[STUDY TEXT Boundary: Start]
Pokerstrategy sues Pocket Kings for unpaid $1.2m
Case relates to marketing agreement between power affiliate and Full Tilt subsidiary - suit brought against Pocket Kings directly, rather than PokerStars, despite last week's DoJ agreement.

eGaming Review Power Affiliate Pokerstrategy.com has brought a lawsuit against Full Tilt Poker’s marketing company Pocket Kings surrounding an unpaid US$1.2m.
The company claims it was owed the sum by Pocket Kings under the terms of an existing marketing agreement signed before Full Tilt saw its operating licences suspended by the Alderney Gambling Control Commission in June last year.
Dominik Kofert, Pokerstrategy.com chief executive, told eGR: “We only filed the claim this week as we did not want to stand in the way of Full Tilt Poker reaching an agreement with the DoJ to return missing funds to the affected poker players.”
While Pocket Kings is one of a number of Full Tilt assets acquired by PokerStars under the terms of the operator’s settlement with the DoJ last week, Kofert clarified the case has been brought against Full Tilt Poker’s former marketing division rather than PokerStars itself.
At its peak, Pokerstrategy.com provided approximately 30,000 players per month to Full Tilt Poker, and is believed to have provided the bulk of the operator’s non-US players after Tilt was forced to withdraw from the US following Black Friday.
[STUDY TEXT Boundary: End]
TASKS FOR THIS EXERCISE:
**A)** According to the Pokerstrategy lawsuit article, which body suspended Full Tilt's operating licences in June last year?
**B)** In the Pokerstrategy lawsuit article, reproduce the passage that starts at the words "Pokerstrategy sues Pocket" and ends after "June last year.", swapping in "legal claim" wherever "lawsuit" appears.
**C)** Summarize the Pokerstrategy lawsuit article in two sentences.
[DATA SHOWN Boundary: Start]
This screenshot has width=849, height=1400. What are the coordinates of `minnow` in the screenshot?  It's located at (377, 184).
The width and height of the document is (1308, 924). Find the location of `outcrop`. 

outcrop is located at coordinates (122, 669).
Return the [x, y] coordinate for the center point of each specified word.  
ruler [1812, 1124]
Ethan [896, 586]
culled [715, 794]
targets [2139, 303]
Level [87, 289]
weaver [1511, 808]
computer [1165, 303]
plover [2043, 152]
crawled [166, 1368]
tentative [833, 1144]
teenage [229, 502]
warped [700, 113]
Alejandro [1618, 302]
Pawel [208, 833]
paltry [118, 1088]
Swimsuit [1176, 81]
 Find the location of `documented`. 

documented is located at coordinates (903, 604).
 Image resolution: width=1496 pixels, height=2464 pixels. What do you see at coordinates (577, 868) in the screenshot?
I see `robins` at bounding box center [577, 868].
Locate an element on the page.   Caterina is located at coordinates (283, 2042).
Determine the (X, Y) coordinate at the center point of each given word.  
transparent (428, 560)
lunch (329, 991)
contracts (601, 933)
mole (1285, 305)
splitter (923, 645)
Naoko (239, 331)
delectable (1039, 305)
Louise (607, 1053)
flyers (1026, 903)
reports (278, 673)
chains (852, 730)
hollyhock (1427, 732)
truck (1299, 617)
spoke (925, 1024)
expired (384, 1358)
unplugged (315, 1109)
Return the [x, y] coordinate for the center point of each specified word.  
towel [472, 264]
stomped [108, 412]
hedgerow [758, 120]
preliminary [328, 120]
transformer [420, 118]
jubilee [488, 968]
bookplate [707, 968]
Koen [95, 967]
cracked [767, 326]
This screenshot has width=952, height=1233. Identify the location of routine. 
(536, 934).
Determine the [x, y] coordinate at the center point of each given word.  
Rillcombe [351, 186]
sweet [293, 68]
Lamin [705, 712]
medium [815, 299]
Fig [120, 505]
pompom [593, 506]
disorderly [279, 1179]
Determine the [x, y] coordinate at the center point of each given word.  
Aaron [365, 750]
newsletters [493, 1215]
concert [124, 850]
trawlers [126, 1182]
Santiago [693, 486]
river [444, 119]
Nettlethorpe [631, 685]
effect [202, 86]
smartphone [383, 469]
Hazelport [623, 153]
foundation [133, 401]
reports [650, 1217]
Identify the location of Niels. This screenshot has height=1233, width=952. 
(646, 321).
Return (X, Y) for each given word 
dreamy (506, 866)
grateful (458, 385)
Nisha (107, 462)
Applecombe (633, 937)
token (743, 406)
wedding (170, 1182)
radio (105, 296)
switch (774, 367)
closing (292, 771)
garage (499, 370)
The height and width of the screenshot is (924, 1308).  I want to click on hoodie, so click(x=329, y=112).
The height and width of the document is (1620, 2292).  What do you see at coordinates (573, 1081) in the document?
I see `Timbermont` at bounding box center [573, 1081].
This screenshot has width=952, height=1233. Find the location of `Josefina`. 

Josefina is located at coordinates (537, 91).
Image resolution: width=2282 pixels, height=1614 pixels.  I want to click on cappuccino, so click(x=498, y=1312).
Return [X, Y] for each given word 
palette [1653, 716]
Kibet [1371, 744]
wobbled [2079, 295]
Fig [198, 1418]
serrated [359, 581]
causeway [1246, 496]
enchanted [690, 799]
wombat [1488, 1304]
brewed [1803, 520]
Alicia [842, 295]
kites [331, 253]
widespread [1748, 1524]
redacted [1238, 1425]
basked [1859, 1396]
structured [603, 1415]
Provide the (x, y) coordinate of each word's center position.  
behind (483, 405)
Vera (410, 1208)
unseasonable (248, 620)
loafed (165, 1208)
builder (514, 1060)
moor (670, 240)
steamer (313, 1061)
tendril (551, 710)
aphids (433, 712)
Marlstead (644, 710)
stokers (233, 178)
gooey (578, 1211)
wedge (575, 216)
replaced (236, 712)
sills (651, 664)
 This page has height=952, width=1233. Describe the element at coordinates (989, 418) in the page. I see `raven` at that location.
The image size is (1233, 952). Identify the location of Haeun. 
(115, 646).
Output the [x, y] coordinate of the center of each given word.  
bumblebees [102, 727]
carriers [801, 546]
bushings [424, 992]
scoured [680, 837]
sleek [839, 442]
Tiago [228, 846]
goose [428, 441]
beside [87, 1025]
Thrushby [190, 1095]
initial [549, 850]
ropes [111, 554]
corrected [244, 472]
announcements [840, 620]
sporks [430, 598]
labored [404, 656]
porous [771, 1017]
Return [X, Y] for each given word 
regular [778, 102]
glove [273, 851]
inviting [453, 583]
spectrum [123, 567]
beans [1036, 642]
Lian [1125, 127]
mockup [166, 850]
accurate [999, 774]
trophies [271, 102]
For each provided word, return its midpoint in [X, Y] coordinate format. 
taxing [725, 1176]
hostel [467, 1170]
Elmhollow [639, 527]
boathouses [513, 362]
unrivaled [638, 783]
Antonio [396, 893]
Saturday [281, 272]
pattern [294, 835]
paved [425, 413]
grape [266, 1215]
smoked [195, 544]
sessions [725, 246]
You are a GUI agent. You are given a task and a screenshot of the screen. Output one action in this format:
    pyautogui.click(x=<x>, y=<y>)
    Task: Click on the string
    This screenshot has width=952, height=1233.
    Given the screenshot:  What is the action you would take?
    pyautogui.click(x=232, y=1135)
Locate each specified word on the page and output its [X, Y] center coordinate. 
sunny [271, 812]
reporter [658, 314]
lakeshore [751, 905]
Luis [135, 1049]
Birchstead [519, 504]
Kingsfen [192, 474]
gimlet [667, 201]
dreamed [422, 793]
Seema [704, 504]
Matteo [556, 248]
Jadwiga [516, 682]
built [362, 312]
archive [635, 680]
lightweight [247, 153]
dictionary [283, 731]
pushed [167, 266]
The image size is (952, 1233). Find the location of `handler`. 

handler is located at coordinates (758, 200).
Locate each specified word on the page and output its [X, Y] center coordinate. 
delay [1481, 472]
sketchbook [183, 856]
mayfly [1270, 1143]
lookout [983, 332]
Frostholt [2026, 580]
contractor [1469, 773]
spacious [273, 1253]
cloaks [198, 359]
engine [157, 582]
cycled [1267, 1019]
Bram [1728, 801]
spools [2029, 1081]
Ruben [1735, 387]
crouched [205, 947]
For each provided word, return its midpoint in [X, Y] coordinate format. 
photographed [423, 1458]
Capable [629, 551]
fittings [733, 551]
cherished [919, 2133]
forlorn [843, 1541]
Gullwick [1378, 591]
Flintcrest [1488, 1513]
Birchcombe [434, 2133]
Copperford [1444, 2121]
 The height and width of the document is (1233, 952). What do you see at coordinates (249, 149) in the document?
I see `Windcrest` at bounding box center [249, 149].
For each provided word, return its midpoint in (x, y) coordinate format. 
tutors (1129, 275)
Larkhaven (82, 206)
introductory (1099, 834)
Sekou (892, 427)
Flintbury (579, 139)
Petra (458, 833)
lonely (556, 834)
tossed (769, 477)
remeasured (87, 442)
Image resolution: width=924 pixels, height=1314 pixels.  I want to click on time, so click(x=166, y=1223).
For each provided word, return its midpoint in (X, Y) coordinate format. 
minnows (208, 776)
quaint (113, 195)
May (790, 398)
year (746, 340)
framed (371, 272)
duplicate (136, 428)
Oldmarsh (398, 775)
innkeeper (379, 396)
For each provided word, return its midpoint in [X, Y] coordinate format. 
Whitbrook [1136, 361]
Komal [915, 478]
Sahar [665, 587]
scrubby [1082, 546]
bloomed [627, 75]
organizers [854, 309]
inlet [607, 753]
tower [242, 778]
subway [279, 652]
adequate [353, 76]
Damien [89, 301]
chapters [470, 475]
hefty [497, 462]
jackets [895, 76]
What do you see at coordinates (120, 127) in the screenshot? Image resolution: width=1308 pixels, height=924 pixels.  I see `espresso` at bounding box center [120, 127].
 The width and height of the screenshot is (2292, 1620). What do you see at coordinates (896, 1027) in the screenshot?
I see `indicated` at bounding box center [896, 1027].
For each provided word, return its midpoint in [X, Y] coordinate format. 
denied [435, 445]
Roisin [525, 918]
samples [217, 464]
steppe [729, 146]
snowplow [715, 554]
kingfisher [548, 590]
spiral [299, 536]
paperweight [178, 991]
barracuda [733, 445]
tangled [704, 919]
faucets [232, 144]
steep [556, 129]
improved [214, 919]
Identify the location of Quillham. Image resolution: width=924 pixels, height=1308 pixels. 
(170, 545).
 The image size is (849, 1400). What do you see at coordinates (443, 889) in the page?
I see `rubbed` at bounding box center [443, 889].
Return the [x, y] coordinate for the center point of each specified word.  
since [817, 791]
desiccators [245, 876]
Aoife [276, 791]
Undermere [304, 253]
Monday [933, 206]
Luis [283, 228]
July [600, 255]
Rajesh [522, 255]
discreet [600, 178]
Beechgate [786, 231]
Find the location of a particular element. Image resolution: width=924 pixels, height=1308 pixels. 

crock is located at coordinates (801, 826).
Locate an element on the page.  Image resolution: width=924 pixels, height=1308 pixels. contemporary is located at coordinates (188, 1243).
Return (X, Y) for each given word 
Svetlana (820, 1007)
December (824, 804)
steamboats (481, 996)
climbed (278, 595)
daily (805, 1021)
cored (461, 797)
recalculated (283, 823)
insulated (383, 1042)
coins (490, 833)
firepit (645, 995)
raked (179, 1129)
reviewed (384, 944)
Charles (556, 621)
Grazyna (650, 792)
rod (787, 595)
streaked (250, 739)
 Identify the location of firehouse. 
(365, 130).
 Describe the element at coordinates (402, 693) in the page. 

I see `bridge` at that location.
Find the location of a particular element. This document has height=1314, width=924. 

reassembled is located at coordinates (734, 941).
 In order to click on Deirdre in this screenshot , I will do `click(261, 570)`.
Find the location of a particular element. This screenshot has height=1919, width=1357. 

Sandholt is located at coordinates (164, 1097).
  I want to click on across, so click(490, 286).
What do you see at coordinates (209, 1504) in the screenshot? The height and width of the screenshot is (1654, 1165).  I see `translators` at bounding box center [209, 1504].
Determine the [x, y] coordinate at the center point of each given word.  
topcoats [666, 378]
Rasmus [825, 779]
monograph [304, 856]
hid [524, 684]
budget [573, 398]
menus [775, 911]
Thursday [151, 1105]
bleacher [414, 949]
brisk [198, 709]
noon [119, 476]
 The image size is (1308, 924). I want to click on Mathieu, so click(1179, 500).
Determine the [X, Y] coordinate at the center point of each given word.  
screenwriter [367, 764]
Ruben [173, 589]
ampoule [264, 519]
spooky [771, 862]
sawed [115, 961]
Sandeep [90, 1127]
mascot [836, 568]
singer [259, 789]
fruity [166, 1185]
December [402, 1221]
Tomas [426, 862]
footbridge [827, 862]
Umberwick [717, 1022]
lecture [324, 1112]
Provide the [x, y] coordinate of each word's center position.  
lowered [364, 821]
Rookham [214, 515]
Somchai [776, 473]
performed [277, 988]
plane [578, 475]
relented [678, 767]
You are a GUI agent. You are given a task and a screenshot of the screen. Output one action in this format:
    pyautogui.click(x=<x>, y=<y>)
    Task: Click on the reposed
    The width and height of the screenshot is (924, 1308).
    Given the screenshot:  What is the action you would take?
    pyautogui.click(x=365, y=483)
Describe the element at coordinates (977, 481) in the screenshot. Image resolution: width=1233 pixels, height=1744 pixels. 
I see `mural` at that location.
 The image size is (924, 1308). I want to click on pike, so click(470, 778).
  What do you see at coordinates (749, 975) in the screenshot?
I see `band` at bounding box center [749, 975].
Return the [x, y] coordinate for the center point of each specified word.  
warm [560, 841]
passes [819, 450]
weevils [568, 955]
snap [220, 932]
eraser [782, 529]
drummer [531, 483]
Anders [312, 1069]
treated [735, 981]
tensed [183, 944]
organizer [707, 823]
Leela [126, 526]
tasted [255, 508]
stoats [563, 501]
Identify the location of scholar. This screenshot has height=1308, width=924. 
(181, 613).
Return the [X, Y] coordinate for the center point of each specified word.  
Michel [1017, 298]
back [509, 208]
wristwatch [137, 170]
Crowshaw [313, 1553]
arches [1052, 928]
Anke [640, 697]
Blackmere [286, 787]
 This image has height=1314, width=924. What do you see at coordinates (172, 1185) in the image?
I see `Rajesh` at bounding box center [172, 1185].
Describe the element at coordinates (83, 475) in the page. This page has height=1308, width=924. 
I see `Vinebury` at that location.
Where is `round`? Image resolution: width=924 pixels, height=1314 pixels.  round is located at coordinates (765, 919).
[DATA SHOWN Boundary: End]
LIST OF SOLUTIONS:
**A)** The Alderney Gambling Control Commission.

**B)**
Pokerstrategy sues Pocket Kings for unpaid $1.2m
Case relates to marketing agreement between power affiliate and Full Tilt subsidiary - suit brought against Pocket Kings directly, rather than PokerStars, despite last week's DoJ agreement.

eGaming Review Power Affiliate Pokerstrategy.com has brought a legal claim against Full Tilt Poker’s marketing company Pocket Kings surrounding an unpaid US$1.2m.
The company claims it was owed the sum by Pocket Kings under the terms of an existing marketing agreement signed before Full Tilt saw its operating licences suspended by the Alderney Gambling Control Commission in June last year.

**C)** Pokerstrategy.com has sued Pocket Kings, Full Tilt Poker's marketing company, over US$1.2m it says it was owed under a marketing agreement signed before Full Tilt's licences were suspended. The suit is against Pocket Kings rather than PokerStars, which acquired it in last week's DoJ settlement, and it was filed only this week so as not to stand in the way of that agreement.